Assigned task —
Could you copy exactly the lines from the one containing "Viewport: 1173px width, 1036px" through the last line of the records, leaving out every picture?

Information provided —

▼

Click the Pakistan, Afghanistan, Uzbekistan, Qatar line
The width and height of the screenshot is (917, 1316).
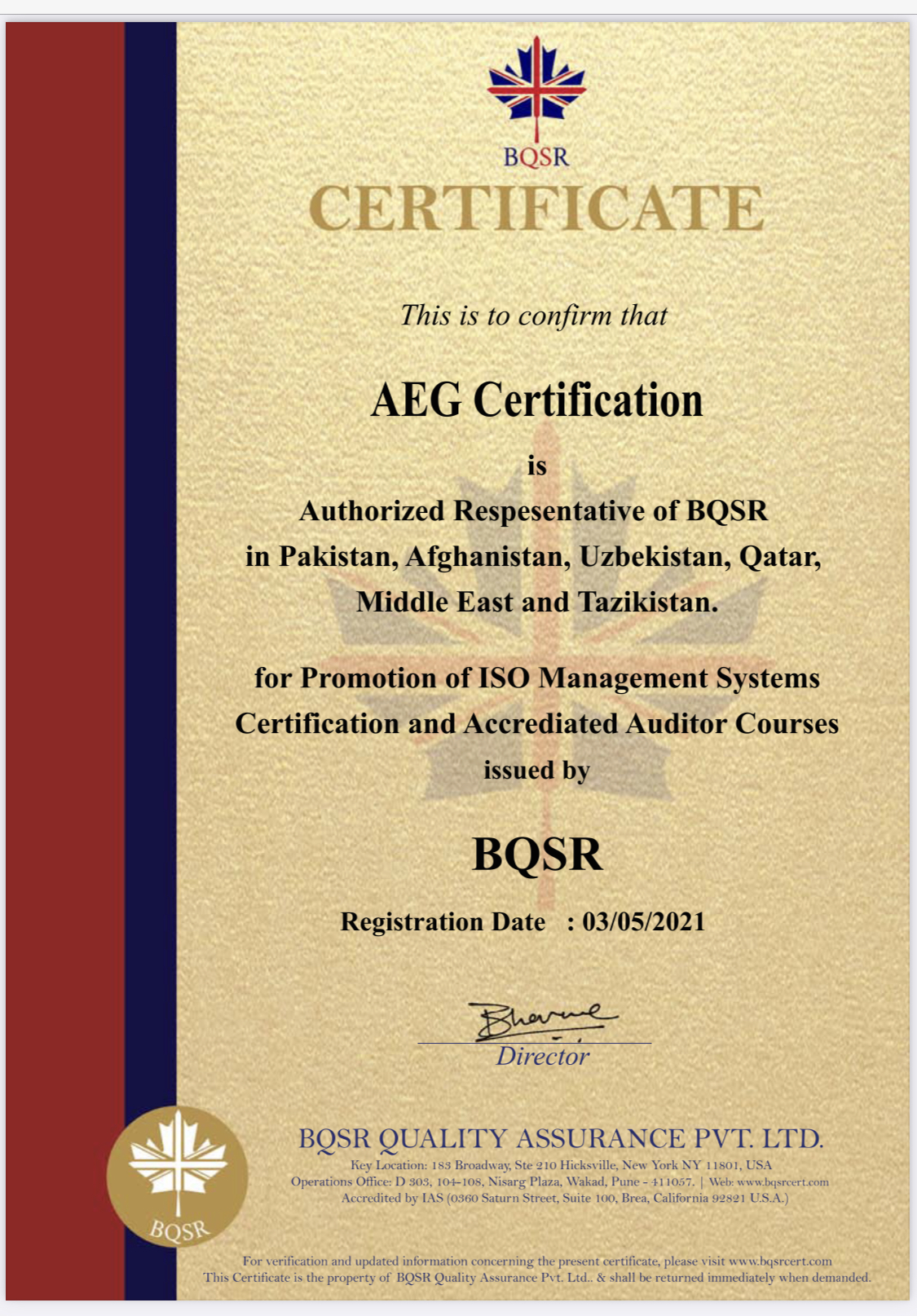[534, 557]
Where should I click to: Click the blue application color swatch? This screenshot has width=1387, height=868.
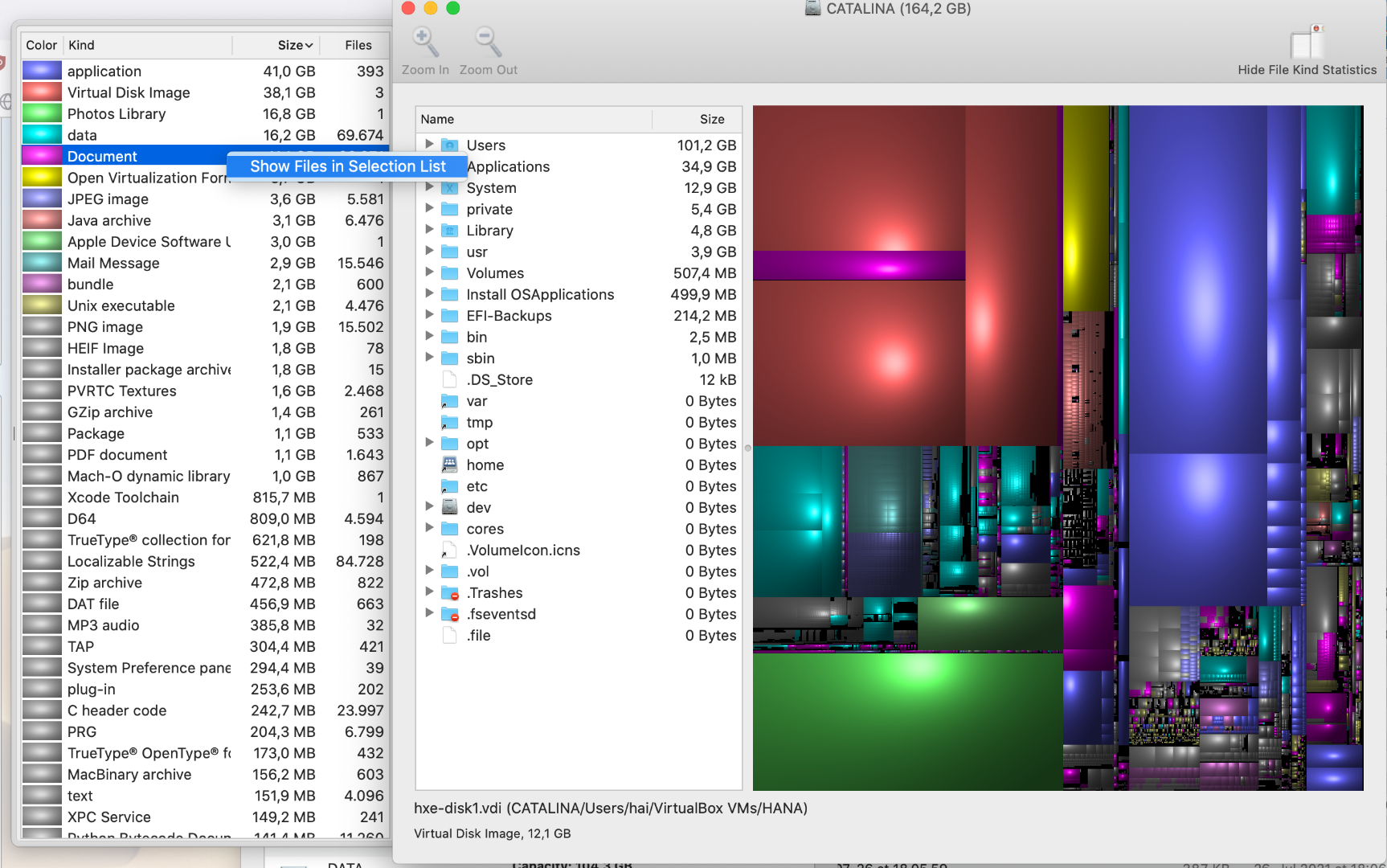[43, 72]
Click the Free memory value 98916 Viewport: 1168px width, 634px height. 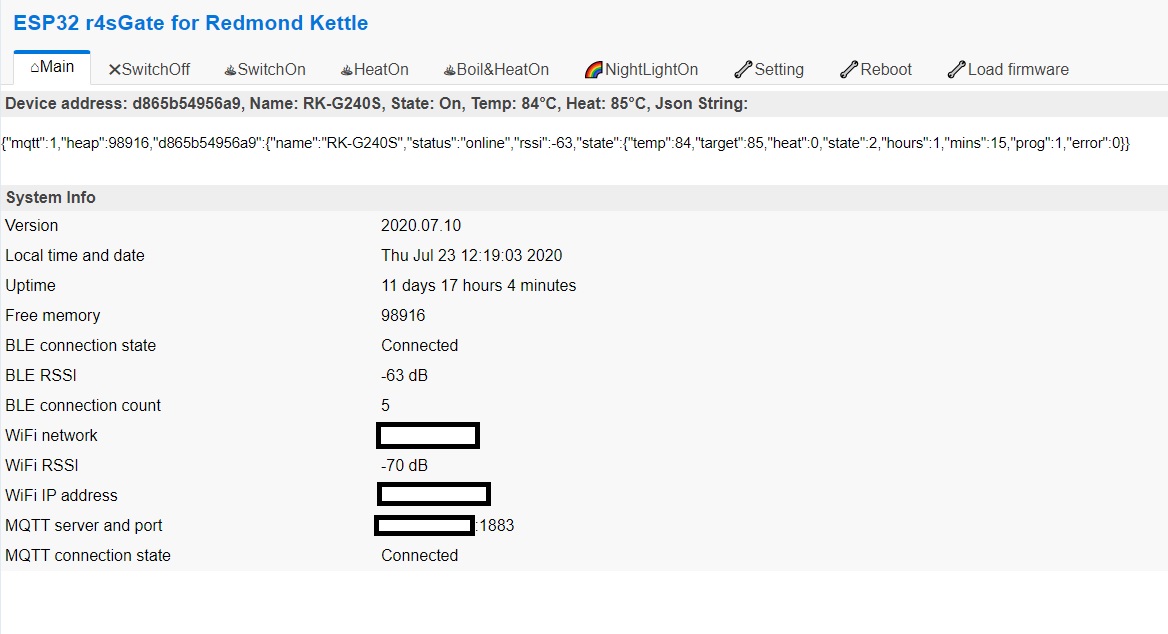(403, 316)
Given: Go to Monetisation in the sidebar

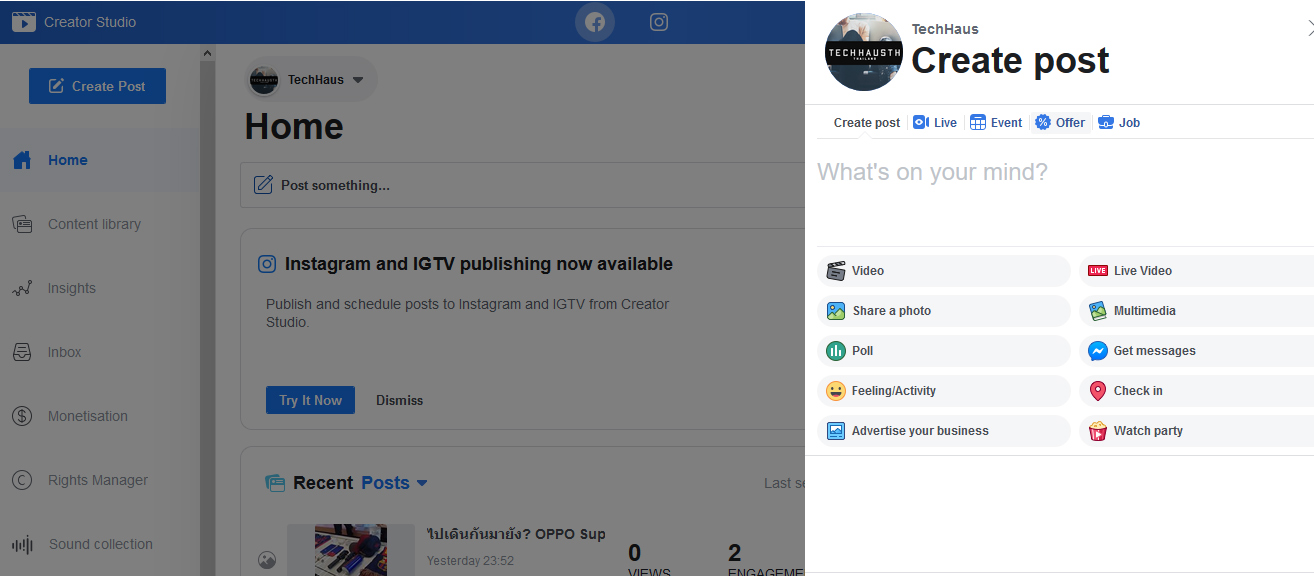Looking at the screenshot, I should [87, 416].
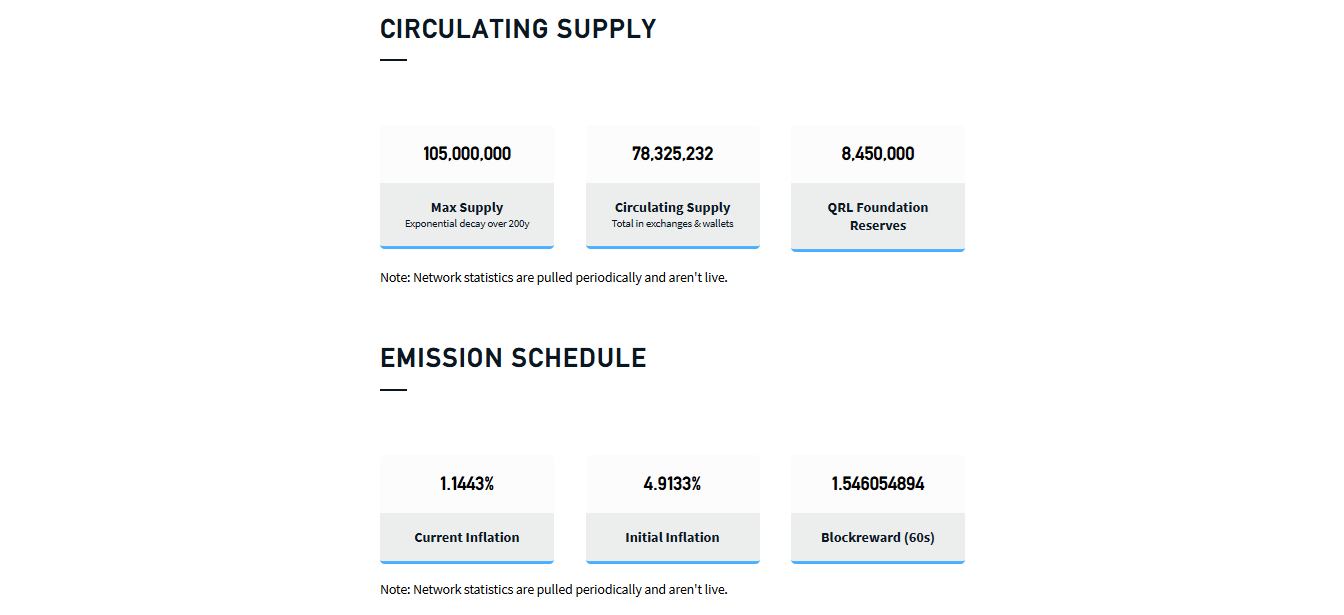Click the Current Inflation card label
The width and height of the screenshot is (1344, 615).
click(467, 538)
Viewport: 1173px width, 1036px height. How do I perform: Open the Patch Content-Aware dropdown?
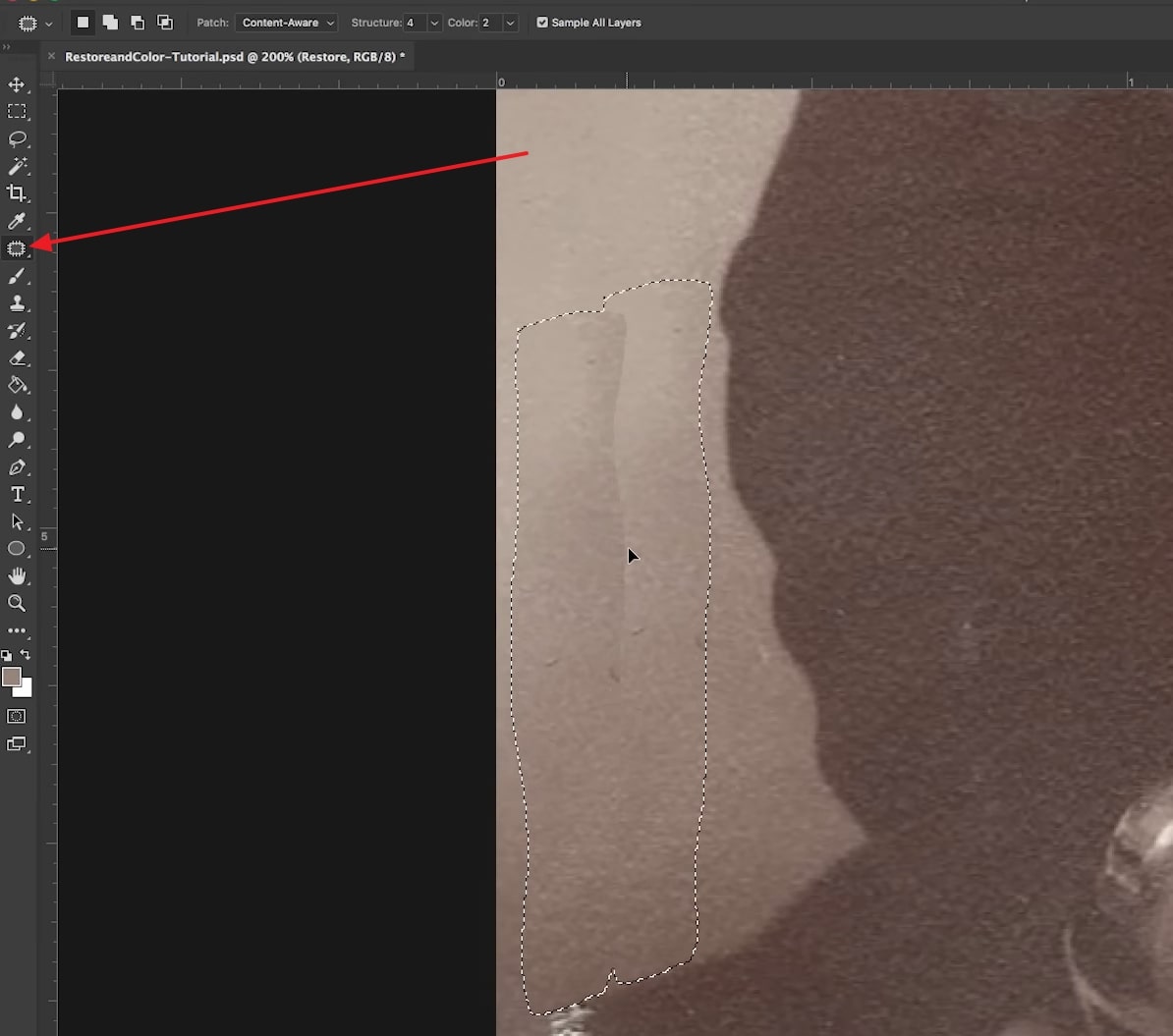pos(286,23)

▲

Written response —
Viewport: 1173px width, 1036px height. How do I perform: Open the Patch Content-Aware dropdown?
pos(286,23)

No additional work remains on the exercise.